El Sombra reúne en su figura cuanto se abomina —la pobreza, la soledad, la incertidumbre— y todo lo que se anhela —el no tener que dar cuenta a nadie, ni al Estado ni a la familia ni a los conocidos, de todo lo que uno haga, es decir, la libertad absoluta—. Al mismo tiempo villano y héroe, nadie reconoce que lo admira, claro, pero tampoco debe de ser mucho el desprecio cuando despierta tantas inquietudes y concentra tantas cavilaciones sobre cualquier aspecto relativo a su persona. Incluso su abrigo, en el que si unos ven un antiguo y prestigioso modelo de clase alta, otros identifican por detrás un vestuario militar de alto rango. Y aunque las explicaciones parecen antagónicas, todos coinciden en que hubo alguna vez una drástica caída desde las alturas. Es precisamente ese súbito desplome el origen y justificación de las especulaciones.
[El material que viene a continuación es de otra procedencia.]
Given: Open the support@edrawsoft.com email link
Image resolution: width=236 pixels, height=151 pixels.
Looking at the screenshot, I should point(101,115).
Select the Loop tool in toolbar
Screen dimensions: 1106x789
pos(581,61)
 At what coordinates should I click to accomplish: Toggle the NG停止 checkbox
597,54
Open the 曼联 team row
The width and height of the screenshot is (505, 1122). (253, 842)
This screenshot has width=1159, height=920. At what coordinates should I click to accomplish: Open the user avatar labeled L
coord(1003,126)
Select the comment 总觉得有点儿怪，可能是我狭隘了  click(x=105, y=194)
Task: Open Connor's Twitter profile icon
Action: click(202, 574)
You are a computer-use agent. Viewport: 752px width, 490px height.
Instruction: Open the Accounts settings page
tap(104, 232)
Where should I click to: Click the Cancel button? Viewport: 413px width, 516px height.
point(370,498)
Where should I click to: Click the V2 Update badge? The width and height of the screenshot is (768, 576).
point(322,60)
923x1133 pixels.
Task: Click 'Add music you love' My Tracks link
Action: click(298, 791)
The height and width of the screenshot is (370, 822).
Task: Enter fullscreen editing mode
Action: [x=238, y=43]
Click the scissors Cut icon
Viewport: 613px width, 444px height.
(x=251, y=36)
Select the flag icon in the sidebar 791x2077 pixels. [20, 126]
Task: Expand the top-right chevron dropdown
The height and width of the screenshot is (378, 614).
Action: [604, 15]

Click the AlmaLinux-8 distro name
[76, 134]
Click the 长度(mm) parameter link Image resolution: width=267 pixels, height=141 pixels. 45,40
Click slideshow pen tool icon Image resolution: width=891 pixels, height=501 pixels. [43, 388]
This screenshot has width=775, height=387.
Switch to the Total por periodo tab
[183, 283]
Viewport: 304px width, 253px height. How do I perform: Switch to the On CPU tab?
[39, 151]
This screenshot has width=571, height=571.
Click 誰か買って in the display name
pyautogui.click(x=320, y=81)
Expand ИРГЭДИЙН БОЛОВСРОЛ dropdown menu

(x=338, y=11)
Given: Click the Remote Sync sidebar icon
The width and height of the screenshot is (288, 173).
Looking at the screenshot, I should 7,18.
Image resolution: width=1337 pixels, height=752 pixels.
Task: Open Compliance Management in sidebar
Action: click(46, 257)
Hace años que el Sombra ya ni siquiera es una sombra en el pueblo. La vida está en manos de una nueva generación de vecinos que, si se cruzaron con él, ya ni lo recuerdan. Y si uno lo evoca en algún momento, como yo ahora, tampoco sabe exactamente a qué atenerse. Si fue esto o fue lo otro. Y prefiere cambiar de tema. Lo que no voy a hacer yo ahora. Era difícil seguirle, ya lo he explicado antes, pero en cierta ocasión, una tarde rara en la que me dio por perderme en el bosque, me crucé en un sendero con él y con su perra. Que no me ladró en absoluto. Me saludó con una sonrisa abierta y yo me acerqué a acariciar a la perra, lo que ambos agradecieron. El Sombra llevaba en la mano un palo largo y recio, en cuyo extremo advertí un grumo de barro húmedo. Había estado lloviendo esa semana y el terreno estaba tierno en todas partes. Me quedé con la mosca detrás de la oreja. Seguí un buen rato las huellas que venían dejando, que me condujeron a un claro. Hierbas altas lo poblaban casi por completo, menos en un extremo, donde advertí un pequeño círculo donde la vegetación estaba aplastada. No pensé que hubieran pernoctado ahí, claro, porque es donde suelen dormir los ciervos. Pero me acerqué, y entre la maleza aplanada descubrí unas palabras escritas en el barro con la punta de un palo. Me costó descifrarlas, pero mi curiosidad fue mayor que mi impaciencia y al final desvelé su intrincada caligrafía: «dios de los ciervos, protege su miedo». Nunca he averiguado qué significa, pero le sigo dando vueltas.